▸ **Work to complete**: A word-for-word reproduction of the listing is required.
*** The data ***
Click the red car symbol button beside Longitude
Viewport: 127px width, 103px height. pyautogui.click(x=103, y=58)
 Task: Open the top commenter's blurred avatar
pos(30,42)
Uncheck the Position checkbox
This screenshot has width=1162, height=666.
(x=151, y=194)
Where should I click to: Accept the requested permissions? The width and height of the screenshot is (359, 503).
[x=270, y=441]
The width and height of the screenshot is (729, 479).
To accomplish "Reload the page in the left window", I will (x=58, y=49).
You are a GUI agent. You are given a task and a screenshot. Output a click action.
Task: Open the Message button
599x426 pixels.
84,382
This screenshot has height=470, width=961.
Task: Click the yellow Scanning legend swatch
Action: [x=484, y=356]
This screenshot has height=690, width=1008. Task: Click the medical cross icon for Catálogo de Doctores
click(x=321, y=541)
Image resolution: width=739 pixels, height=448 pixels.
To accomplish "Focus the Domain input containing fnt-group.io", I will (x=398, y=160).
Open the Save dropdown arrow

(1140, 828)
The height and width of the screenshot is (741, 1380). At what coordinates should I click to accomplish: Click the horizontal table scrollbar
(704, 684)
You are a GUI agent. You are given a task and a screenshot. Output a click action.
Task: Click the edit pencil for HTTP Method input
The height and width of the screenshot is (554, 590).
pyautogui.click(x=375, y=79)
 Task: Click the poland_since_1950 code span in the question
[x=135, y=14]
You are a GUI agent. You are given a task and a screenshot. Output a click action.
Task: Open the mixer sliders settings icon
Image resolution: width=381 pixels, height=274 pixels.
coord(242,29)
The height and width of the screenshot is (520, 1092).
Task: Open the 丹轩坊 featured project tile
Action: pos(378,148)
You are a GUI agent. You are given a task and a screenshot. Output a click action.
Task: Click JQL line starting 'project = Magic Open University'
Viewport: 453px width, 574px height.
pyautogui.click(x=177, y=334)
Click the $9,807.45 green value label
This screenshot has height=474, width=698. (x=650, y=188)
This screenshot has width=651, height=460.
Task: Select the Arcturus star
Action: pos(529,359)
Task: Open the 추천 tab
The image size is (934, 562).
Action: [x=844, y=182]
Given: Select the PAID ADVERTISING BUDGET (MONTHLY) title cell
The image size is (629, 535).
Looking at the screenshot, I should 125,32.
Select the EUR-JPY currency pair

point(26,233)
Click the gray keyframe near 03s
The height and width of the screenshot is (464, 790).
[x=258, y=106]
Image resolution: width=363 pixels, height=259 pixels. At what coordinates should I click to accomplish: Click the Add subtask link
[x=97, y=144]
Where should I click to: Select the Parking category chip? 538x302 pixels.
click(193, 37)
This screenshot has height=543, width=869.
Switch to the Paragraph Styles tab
*** End of The data ***
▸ **Exercise output**:
Click the red car symbol button beside Longitude
Viewport: 127px width, 103px height. pyautogui.click(x=103, y=58)
 Task: Open the top commenter's blurred avatar
pos(30,42)
Uncheck the Position checkbox
This screenshot has width=1162, height=666.
(x=151, y=194)
Where should I click to: Accept the requested permissions? The width and height of the screenshot is (359, 503).
[x=270, y=441]
The width and height of the screenshot is (729, 479).
To accomplish "Reload the page in the left window", I will (x=58, y=49).
You are a GUI agent. You are given a task and a screenshot. Output a click action.
Task: Open the Message button
599x426 pixels.
84,382
This screenshot has height=470, width=961.
Task: Click the yellow Scanning legend swatch
Action: [x=484, y=356]
This screenshot has height=690, width=1008. Task: Click the medical cross icon for Catálogo de Doctores
click(x=321, y=541)
Image resolution: width=739 pixels, height=448 pixels.
To accomplish "Focus the Domain input containing fnt-group.io", I will (x=398, y=160).
Open the Save dropdown arrow

(1140, 828)
The height and width of the screenshot is (741, 1380). At what coordinates should I click to accomplish: Click the horizontal table scrollbar
(704, 684)
You are a GUI agent. You are given a task and a screenshot. Output a click action.
Task: Click the edit pencil for HTTP Method input
The height and width of the screenshot is (554, 590).
pyautogui.click(x=375, y=79)
 Task: Click the poland_since_1950 code span in the question
[x=135, y=14]
You are a GUI agent. You are given a task and a screenshot. Output a click action.
Task: Open the mixer sliders settings icon
Image resolution: width=381 pixels, height=274 pixels.
coord(242,29)
The height and width of the screenshot is (520, 1092).
Task: Open the 丹轩坊 featured project tile
Action: pos(378,148)
You are a GUI agent. You are given a task and a screenshot. Output a click action.
Task: Click JQL line starting 'project = Magic Open University'
Viewport: 453px width, 574px height.
pyautogui.click(x=177, y=334)
Click the $9,807.45 green value label
This screenshot has height=474, width=698. (x=650, y=188)
This screenshot has width=651, height=460.
Task: Select the Arcturus star
Action: pos(529,359)
Task: Open the 추천 tab
The image size is (934, 562).
Action: [x=844, y=182]
Given: Select the PAID ADVERTISING BUDGET (MONTHLY) title cell
The image size is (629, 535).
Looking at the screenshot, I should 125,32.
Select the EUR-JPY currency pair

point(26,233)
Click the gray keyframe near 03s
The height and width of the screenshot is (464, 790).
[x=258, y=106]
Image resolution: width=363 pixels, height=259 pixels. At what coordinates should I click to accomplish: Click the Add subtask link
[x=97, y=144]
Where should I click to: Select the Parking category chip? 538x302 pixels.
click(193, 37)
This screenshot has height=543, width=869.
Switch to the Paragraph Styles tab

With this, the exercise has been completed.